Claire Gantet: La paix de Westphalie (1648). Une histoire sociale, XVIIe-XVIIIe siècles (= Histoire et Société. Essais d'Histoire Moderne), Paris: Éditions Belin 2001, 448 S., ISBN 2-7011-2977-x, FF 149,00
Rezensiert von:
Stefan Römmelt
Historisches Seminar, Ludwig-Maximilians-Universität, München
Das Jubiläum des Westfälischen Friedens im Jahre 1998 hatte eine bemerkenswerte Intensivierung der Beschäftigung mit diesem zentralen Ereignis der frühneuzeitlichen Geschichte Europas zur Folge. Das im Folgenden vorgestellte Werk, das mit Unterstützung der Mission Historique Française en Allemagne erschien, beschäftigt sich nicht mit dem Frieden selbst, sondern mit der Rezeption des Friedens im 17. und 18. Jahrhundert. Die Autorin, eine Schülerin Etienne François', der mit seiner Arbeit über die Augsburger Bikonfessionalität eine Epoche machende konfessionsgeschichtliche Studie vorlegte, hat bereits in einem 2000 erschienen Sammelband über das Augsburger Friedensfest Einzelheiten zu den Friedensfesten im süddeutschen Raum vorgestellt und den Artikel über den Westfälischen Frieden für den ersten Band der "Deutschen Erinnerungsorte" verfasst.
Jetzt liegt mit der detailreichen Studie Gantets ein Werk vor, das die Wege des Friedens in das Gedächtnis vornehmlich der süddeutschen Reichsstädte beschreibt. Grundlage der Studie ist eine Thèse, welche die Autorin im Januar 1999 an der Université Paris I vorgelegt hatte.
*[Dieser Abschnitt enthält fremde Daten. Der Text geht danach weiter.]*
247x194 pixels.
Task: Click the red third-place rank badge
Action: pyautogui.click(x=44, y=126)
Ihre Intention charakterisiert Gantet folgendermaßen: "Ce livre se réclame d'une nouvelle histoire de la pratique et des représentations politiques, il se veut une contribution à l'idée d'Empire aux XVIIes et XVIIIes siècles" (13). Zugleich will Gantet einen Beitrag zum Verhältnis zwischen Erinnerung, Geschichte und deren "reprèsentations" leisten. Hierfür verwertet sie neben archivalischem Material zu den Friedensfesten auch literarische Quellen wie Predigten und die zeitgenössische Bildpublizistik.
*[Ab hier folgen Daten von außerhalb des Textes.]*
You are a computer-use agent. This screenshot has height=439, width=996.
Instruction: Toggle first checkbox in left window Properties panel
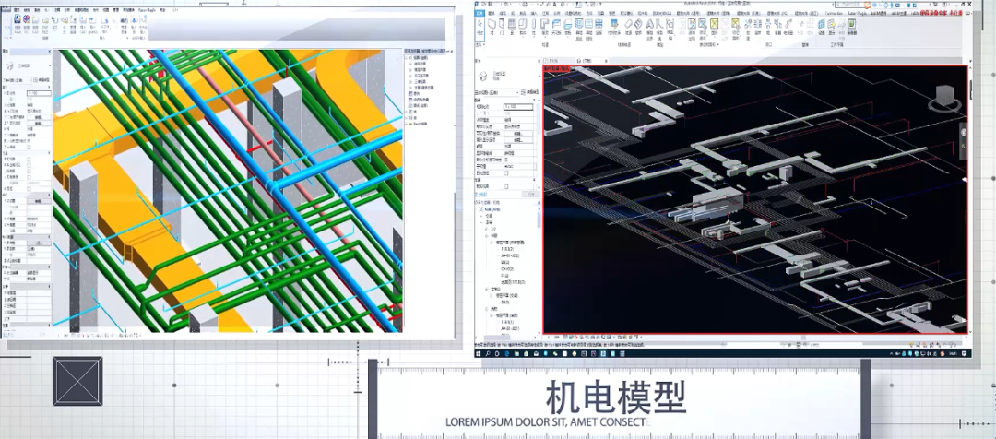pyautogui.click(x=29, y=148)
Nachdem die Autorin in der Einleitung die Rezeption des Westfälischen Friedens bis zur Gegenwart skizziert hat, geht sie in der Untersuchung dessen Memoria nach. Die Struktur des Buches lässt sich als dreiteilig bezeichnen: Die drei Hauptteile setzen sich jeweils aus einer Einleitung, welche die Verortung des Friedens in der Erinnerung einer Stadt (Augsburg, Nürnberg, Dinkelsbühl) beschreibt, (insgesamt acht) Kapiteln und einer Zusammenfassung, die Chronologie und Systematik verbindet, zusammen.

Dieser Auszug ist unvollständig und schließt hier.